Reading text —
The TV sets in the White House may not be tuned to Fox News Channel, but the favorite channel of the previous administration is riding high in the age of Obama.

So far this year, the network with the “fair and balanced” motto has widened its lead over its 24-hour cable news rivals, averaging more viewers in prime time than CNN and MSNBC combined.

Since Barack Obama took office, the network’s prime-time average is up 30 percent over last year, and the network’s 6 p.m. “Special Report with Bret Baier” is up 42 percent.

CNN has seen its audience drop from the highs seen last year during the hotly contested presidential race. And MSNBC, which enjoyed gains by emphasizing liberal commentators such a Rachel Maddow, isn’t growing as fast as FNC.

“The conventional wisdom among some liberal pundits was that Fox News would be in decline with this new administration, but we are thriving,” says Jay Wallace, vice president of News Editorial at Fox News Channel.

Hard Times Drive Ratings
Apparently those pundits didn’t take into account the worst economic crisis since the Great Depression, which has fueled viewer interest in news.

Bill Shine, senior vice president for programming at Fox News, has said that because Obama is still enjoying a honeymoon with other media, viewers are turning to Fox, where his policies are met with skepticism.

“The economy is driving the ratings, and we are asking the tough questions,” Wallace says. “Our viewers appreciate that.”

Anchor Baier adds that while conservative viewers tune to the network’s opinionated talk shows, viewers of all political persuasions are coming to the newscasts, which he says are nonpartisan.

“We do try to be fair and balanced,” says Baier, who replaced semi-retired conservative anchor Brit Hume.

“We are straight down the middle on all of our news programs,” Baier says. “Viewers are concerned about their wallets in these uncertain times. And people on both sides of the political aisle are coming to us to get the whole story.”

Conservative Celebrities Drive Ratings, Too
Liberal MSNBC commentator Keith Olbermann was one who predicted that Fox News Channel would do well with a Democrat in office.

Problems to work on —
a - In the article on Fox News ratings, by what percentage has "Special Report with Bret Baier" risen since Barack Obama took office?
b - Decide whether each statement agrees with the article on Fox News ratings, answering yes or no and quoting the words that settle it: (i) Fox News averages more prime-time viewers than CNN and MSNBC combined. (ii) Bret Baier replaced Keith Olbermann. (iii) Keith Olbermann predicted that Fox News would do well under a Democratic administration.
Answer from the article alone, without outside knowledge.

Items —
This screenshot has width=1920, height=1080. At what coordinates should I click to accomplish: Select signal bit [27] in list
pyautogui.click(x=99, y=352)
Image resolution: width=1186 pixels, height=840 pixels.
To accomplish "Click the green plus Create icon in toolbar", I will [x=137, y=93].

---

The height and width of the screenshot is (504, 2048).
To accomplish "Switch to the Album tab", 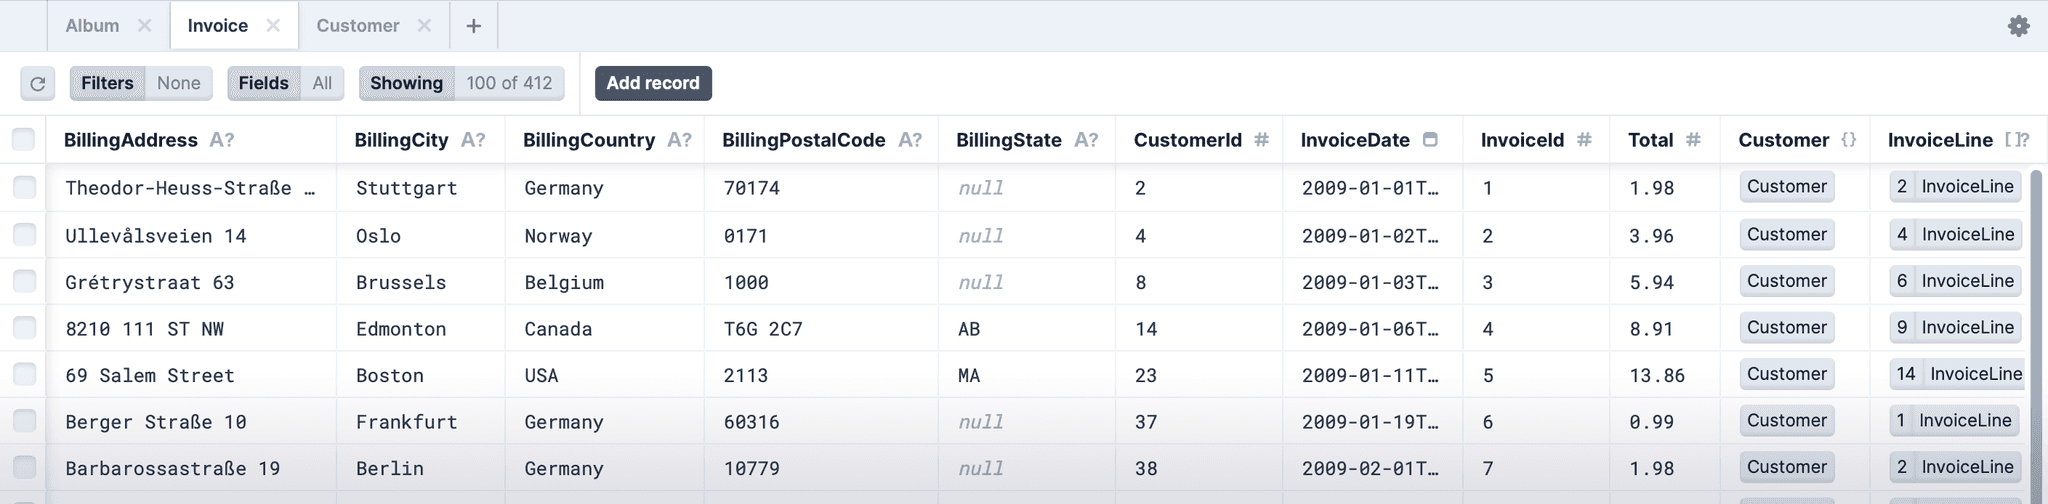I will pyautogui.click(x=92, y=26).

...

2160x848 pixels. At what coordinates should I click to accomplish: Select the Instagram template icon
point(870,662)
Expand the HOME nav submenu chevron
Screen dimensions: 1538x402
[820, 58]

The answers —
a - It is up 42 percent.

b -
(i) Yes: "averaging more viewers in prime time than CNN and MSNBC combined."
(ii) No: "who replaced semi-retired conservative anchor Brit Hume."
(iii) Yes: "predicted that Fox News Channel would do well with a Democrat in office."